A2’s whole milk strategy continued to make progress. The sales of liquid milk in China and other Asian markets increased by 50.3%, and the revenue of other nutrients increased by 69.2%. “This reflects more growth opportunities in related products, including UHT products launched in China.” The company said.
A2 increase brand marketing investment in China
Xiaoshidai noted that when talking about the latest progress of its growth strategy proposed last year, A2 mentioned that it is investing in expanding organizational capacity, “especially in China, focusing on brand marketing (especially digital marketing) and e-commerce, aiming at online, cross-border and o2o growth opportunities.”
In addition, A2 mentioned that it has invested in accelerating the development of new products of British standard and bid winning infant nutrition products, and has submitted the re registration documents of bid winning infant formula at all stages to the State Administration of market supervision.
“Under the strategic layout of inventory management measures, acquisition of matora dairy and increase of Chinese investment, the profit is affected in the short term, while the company’s balance sheet remains strong after the acquisition of matora dairy, with a net cash of NZ $667.2 million at the end of the period.” A2 indicates.
Increase growth expectations
“Our performance in the first half of the fiscal year met expectations, putting the company in a strong position to continue to implement the strategy and achieve revenue growth in fiscal 2022.” Bortolussi said today.
Looking forward to fiscal year 2022, A2 said that the growth expectation for the whole year has improved. “Due to the bid winning and the growth of British standard infant nutrition products, it is currently expected that the growth in the second half of fiscal year 2022 and fiscal year 2022 will exceed the initial expectation.” The company said that the revenue Outlook (including MVM) in the second half of fiscal year 2022 is expected to be significantly higher than that in the second half of fiscal year 2021.
However, as the company is significantly increasing its investment in brand and other aspects according to its growth strategy, A2 it is not expected that this increase in revenue will translate into higher revenue. A2 said the company continued to invest in brands to boost consumer demand. In addition, it also pointed out that the impact of the epidemic on the supply chain has increased, which is one of the main risks in the second half of the fiscal year.
Some products of A2
As for the Chinese market, A2 said that it is optimistic about the long-term development of the Chinese market, and will continue to increase brand construction, marketing investment, organizational structure preparation and talent investment in Greater China, strengthen product research and development, and accelerate the listing of new products.

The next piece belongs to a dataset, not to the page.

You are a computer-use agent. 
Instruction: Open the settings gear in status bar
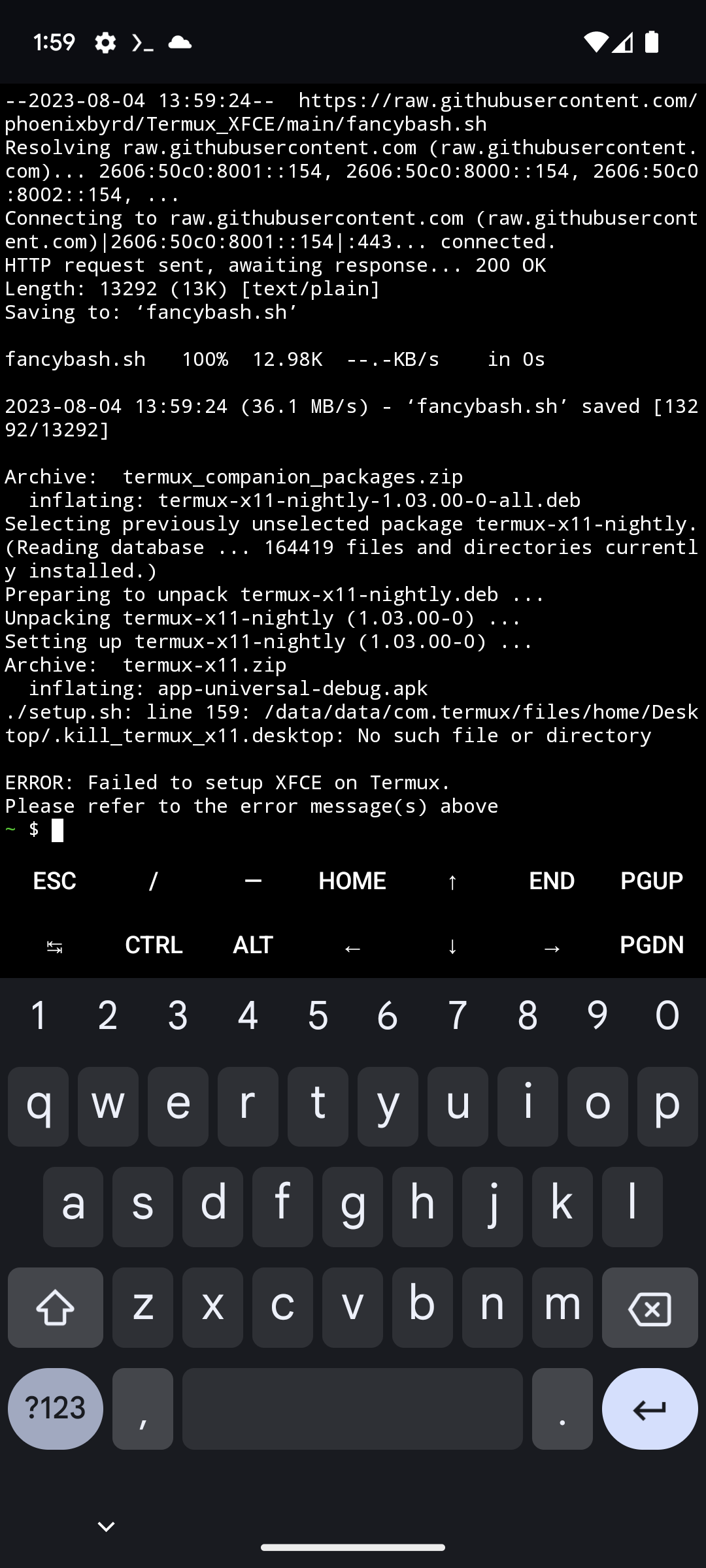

Bortolussi mentioned today that although the sales of British standard products decreased in the first half of the fiscal year, the momentum of purchasing channels “improved”. However, A2 also gave up the hope that the once lucrative purchasing channel would return to its heyday. “We expect it to recover by half, but it will not return to the level before the epidemic.”
In addition, A2 it is expected that the sales volume of the bid winning infant milk powder will still increase in fiscal year 2022 and will increase significantly in the second half of fiscal year compared with the first half of fiscal year. “This is due to the impact of destocking in the first half of the fiscal year, and the company’s growth strategy began to have a positive impact on mother and baby stores and online sales in the second half of the fiscal year.” A2 said.